The appeal herein has been taken by the

plaintiff from a judgment which was rendered in favor of the defendants after a general demurrer to plaintiff’s fourth amended complaint had been sustained. The order sustaining the demurrer expressly granted permission to plaintiff to amend his complaint within a period of ten days. Plaintiff did not, however, avail himself of the privilege accorded him but elected to stand on Ms complaint and gave notice of appeal from the judgment entered against him subsequent to the expiration of the ten-day period.

The fourth amended complaint contains two paragraphs exclusive of the prayer. The second paragraph contains an allegation of damages sustained by plaintiff as a result of the matters set out in the first paragraph and is unimportant on this appeal. The cause of action attempted to be pleaded is contained in the first paragraph which is in the following language:

“That on or about the 6th day of July, 1935, the said defendants contriving and maliciously intending to injure the said plaintiff in his good name and reputation, and to cause him to be cited before the Civil Service Commission of the State of California under a charge of insubordination; that same was falsely and maliciously and without any reason or probable cause therefor caused plaintiff to be charged as above, before said Commission and falsely and maliciously and without probable cause therefor, caused plaintiff to be discharged from his position as hog ranch operator of the Patton State Hospital.”

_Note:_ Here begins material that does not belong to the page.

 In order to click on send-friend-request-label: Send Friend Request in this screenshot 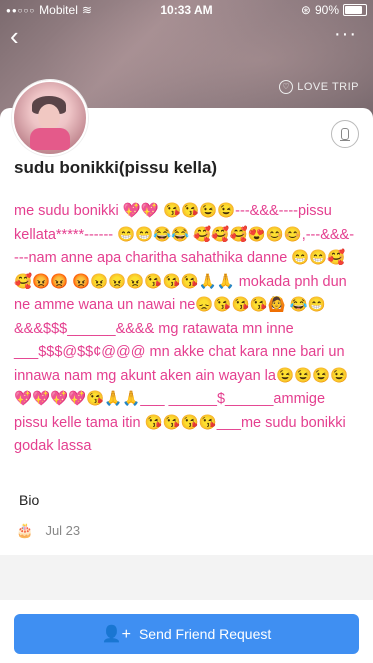, I will do `click(205, 634)`.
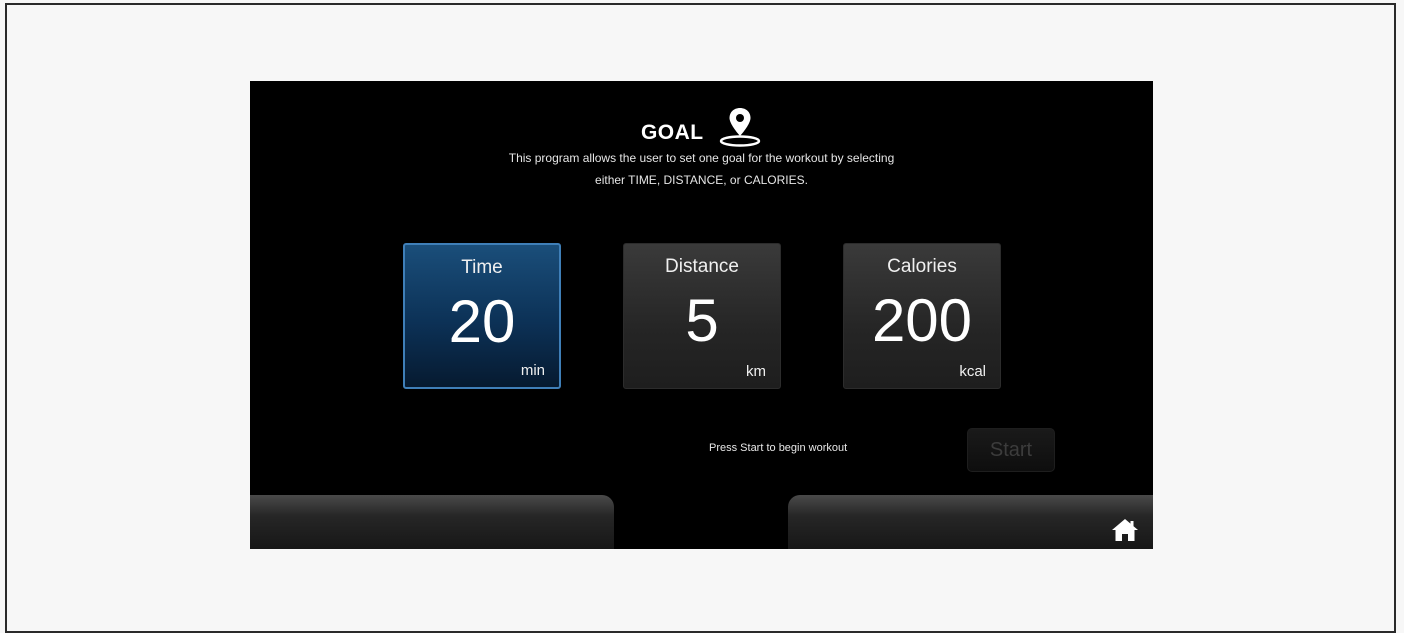 Image resolution: width=1404 pixels, height=633 pixels. Describe the element at coordinates (970, 522) in the screenshot. I see `bottom-bar-right` at that location.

It is apparent from the above-quoted language that the pleader has attempted to allege a cause of action for malicious prosecution and that the basis therefor is that the defendants maliciously, falsely, and without probable cause charged plaintiff with insubordination in a complaint filed with the state civil service commission as a result of which plaintiff was discharged from his position as hog ranch operator of the Patton State Hospital.

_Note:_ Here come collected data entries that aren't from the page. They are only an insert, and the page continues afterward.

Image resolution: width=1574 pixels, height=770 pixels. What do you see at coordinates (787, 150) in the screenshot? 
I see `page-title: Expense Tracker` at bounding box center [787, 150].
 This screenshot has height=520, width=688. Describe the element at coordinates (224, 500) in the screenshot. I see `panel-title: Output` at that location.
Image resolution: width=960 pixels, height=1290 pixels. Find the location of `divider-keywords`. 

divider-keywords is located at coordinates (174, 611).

It is obvious, therefore, that the complaint shows on its face that the proceedings which form the foundation of his cause of action and which he alleges were instituted by defendants maliciously and without probable cause terminated adversely to him. The instant action then amounts to a collateral attack on the order apparently made by the civil service commission ousting plaintiff from his position. The pleading is barren of any allegation of extrinsic fraud which was employed in procuring the order of discharge. In the absence of direct attack upon the order grounded on extrinsic fraud in its procurement it must be presumed that the charges allegedly made by defendants were true and that the order of discharge was proper. (Roos v. Harris, 203 Cal. 201 [263 Pac. 225]; Fetterley v. Gibson, 210 Cal. 282 [291 Pac. 411]; Plum v. Becket, 120 Cal. App. 507 [7 Pac. (2d) 1111].) It follows therefrom that the order sustaining the demurrer to the fourth amended complaint was correct.

The judgment from which this appeal has been taken is affirmed.

Barnard, P. J., and Marks, J., concurred.

A petition for a rehearing of this cause was denied by the District Court of Appeal on February 2, 1938, and an application by appellant to have the cause heard in the Supreme Court, after judgment in the District Court of Appeal, was denied by the Supreme Court on March 7, 1938.